Here is a quick screenshot on how it may look composed with the clouds. It needs some kind of atmospheric attenuation, and I think its not big enough... perhaps I'll scale it to not fit in the frame, that'll add some magnitude. 

And that's all about it. To be honest I havn't had too much time to work on this one, but the aircraft makes me eager to keep working on it. Next things to animate are going to be the clouds opening while the aircraft comes in. 
That's the fun part after all, and I'm hoping it will make the sequence more interesting ;).

Illustrations and sketches time!

I'm still working with pastels, I made this tiny tests with objects from my house, and some stills too. 
Pastels are very usefull to capture color and add light to stuff. They have this particular mark making that no other tool can achieve! 
It seems pro guys work with black papers, I'll try that in the near future, hoping to get comfortable with these and use them not just to make some real life studies, but to create quick illustrations, concept arts, and who knows what preproduction stuff for animations! 

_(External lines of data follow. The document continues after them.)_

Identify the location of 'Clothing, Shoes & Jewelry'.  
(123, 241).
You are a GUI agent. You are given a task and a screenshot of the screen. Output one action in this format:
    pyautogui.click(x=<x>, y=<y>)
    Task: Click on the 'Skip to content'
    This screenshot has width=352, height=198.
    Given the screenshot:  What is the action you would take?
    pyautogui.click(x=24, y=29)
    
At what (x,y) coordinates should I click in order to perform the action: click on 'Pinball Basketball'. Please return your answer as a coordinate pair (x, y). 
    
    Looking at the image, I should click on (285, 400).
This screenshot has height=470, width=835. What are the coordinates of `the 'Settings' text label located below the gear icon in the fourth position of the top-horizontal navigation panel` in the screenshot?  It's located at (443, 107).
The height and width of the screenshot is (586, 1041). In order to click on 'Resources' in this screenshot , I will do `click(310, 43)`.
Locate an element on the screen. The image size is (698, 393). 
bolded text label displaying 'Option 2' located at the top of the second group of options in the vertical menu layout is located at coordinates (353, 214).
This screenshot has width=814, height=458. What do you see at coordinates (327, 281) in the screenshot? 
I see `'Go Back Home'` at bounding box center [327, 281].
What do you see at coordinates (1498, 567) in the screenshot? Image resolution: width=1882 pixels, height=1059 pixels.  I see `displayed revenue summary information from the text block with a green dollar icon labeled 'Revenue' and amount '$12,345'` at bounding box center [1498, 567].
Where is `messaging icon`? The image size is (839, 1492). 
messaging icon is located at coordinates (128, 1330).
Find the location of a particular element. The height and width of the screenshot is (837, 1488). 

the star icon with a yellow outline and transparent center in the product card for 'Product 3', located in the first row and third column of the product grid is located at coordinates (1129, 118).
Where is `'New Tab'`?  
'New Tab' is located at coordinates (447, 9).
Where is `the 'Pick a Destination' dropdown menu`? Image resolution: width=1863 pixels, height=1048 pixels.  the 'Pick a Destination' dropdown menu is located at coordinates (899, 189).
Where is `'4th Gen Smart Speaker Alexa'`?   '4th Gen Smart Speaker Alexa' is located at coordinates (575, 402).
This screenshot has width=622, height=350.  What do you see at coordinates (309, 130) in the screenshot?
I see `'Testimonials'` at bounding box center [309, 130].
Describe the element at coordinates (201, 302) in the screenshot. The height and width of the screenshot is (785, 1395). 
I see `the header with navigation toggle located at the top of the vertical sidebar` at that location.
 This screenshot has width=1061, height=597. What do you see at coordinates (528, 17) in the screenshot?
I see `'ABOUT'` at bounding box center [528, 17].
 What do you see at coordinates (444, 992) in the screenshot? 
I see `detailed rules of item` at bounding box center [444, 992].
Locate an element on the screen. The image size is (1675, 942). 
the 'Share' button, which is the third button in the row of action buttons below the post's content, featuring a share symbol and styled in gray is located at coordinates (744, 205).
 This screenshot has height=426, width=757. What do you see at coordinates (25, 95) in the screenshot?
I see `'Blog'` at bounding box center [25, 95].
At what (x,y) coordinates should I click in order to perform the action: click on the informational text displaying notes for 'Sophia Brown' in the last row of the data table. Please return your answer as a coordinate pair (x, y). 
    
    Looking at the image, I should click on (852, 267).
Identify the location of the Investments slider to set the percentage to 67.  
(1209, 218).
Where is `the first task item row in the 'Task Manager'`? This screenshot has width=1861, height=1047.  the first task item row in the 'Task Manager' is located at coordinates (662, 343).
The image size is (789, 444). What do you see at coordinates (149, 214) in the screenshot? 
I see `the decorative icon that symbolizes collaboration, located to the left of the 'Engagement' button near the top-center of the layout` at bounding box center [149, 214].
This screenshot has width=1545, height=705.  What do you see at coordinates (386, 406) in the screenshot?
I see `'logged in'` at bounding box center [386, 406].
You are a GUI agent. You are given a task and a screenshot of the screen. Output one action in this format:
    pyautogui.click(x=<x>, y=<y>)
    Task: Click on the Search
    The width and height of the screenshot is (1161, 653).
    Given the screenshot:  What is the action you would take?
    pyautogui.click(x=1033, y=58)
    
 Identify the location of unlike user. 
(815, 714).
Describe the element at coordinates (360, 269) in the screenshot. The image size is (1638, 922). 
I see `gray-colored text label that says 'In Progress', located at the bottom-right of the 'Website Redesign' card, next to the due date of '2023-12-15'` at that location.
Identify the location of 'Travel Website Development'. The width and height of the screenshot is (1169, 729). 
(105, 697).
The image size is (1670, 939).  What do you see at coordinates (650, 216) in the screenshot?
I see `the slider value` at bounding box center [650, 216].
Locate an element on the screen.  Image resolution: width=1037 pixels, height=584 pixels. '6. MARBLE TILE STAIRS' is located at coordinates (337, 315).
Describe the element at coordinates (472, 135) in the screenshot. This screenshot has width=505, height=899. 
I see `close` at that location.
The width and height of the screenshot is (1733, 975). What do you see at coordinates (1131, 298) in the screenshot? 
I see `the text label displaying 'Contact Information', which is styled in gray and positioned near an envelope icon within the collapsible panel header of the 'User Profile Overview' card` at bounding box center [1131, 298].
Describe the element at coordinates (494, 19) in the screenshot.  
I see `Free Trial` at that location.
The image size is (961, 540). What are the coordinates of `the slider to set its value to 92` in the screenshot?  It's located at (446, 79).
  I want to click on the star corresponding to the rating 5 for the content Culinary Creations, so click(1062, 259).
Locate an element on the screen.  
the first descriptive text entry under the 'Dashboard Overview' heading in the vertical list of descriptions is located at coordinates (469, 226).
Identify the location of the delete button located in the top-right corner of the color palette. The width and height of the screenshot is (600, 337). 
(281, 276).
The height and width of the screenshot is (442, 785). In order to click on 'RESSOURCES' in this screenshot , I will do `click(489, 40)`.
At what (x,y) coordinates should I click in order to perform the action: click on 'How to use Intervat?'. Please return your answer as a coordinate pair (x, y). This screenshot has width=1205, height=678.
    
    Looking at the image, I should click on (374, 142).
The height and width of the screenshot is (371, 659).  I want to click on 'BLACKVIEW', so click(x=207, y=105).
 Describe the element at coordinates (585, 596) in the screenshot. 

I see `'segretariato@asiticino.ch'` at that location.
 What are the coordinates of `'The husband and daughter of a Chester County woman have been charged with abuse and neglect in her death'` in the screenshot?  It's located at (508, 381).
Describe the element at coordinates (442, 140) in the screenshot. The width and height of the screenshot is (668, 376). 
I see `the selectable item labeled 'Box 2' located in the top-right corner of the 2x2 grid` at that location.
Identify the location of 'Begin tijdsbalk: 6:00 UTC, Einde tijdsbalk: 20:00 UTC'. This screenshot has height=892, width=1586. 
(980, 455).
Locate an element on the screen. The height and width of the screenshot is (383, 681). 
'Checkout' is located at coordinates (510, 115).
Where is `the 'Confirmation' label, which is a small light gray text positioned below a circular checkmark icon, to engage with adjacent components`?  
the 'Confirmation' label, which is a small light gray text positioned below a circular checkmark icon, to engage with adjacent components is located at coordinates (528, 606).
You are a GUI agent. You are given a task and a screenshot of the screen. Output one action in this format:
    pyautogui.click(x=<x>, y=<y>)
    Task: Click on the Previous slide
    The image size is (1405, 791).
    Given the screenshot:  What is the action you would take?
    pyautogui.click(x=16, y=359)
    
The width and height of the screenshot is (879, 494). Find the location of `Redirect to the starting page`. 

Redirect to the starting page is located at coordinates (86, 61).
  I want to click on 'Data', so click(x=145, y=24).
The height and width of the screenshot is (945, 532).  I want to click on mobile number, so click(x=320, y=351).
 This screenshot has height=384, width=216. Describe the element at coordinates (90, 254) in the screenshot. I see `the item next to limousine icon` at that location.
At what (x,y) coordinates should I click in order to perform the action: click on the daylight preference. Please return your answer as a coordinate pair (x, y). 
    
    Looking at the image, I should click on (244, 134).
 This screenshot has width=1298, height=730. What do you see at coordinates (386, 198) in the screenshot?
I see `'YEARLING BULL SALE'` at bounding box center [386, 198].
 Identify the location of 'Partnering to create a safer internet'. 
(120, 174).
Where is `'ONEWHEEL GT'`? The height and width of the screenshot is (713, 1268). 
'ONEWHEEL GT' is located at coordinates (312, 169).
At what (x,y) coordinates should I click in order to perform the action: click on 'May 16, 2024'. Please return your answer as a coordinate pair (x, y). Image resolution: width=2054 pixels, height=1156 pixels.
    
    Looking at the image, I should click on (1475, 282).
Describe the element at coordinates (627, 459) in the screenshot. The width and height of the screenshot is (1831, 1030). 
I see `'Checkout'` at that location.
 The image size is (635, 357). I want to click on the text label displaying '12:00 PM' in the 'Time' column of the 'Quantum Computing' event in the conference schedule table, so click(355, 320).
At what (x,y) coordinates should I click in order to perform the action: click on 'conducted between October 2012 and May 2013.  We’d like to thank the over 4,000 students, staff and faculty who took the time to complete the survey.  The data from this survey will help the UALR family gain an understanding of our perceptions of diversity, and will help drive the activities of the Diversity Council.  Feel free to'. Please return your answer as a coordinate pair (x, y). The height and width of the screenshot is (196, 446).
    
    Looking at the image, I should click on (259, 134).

That concept, found on the film making process, has to do with making some small colored pictures that show the mood of the frame. It has to do a lot with narrative, with what is happening in the story at that specific moment and if the color adds to the narrative. 
Yes, just like red can make people alert and suggest danger, blue can suggest a police, or who knows. 
The thing is, you can create a mood, or an atmosphere, for each part of the film/animation you are working with. 
These colorscripts are not beautiful concept arts nor still images that work for designing characters or places, they just help the director(or animator) figure out how the look will help the story. 
That said, I began working on some scripts taking my weird story creation (the one with the goat guy, which serves as my experiment).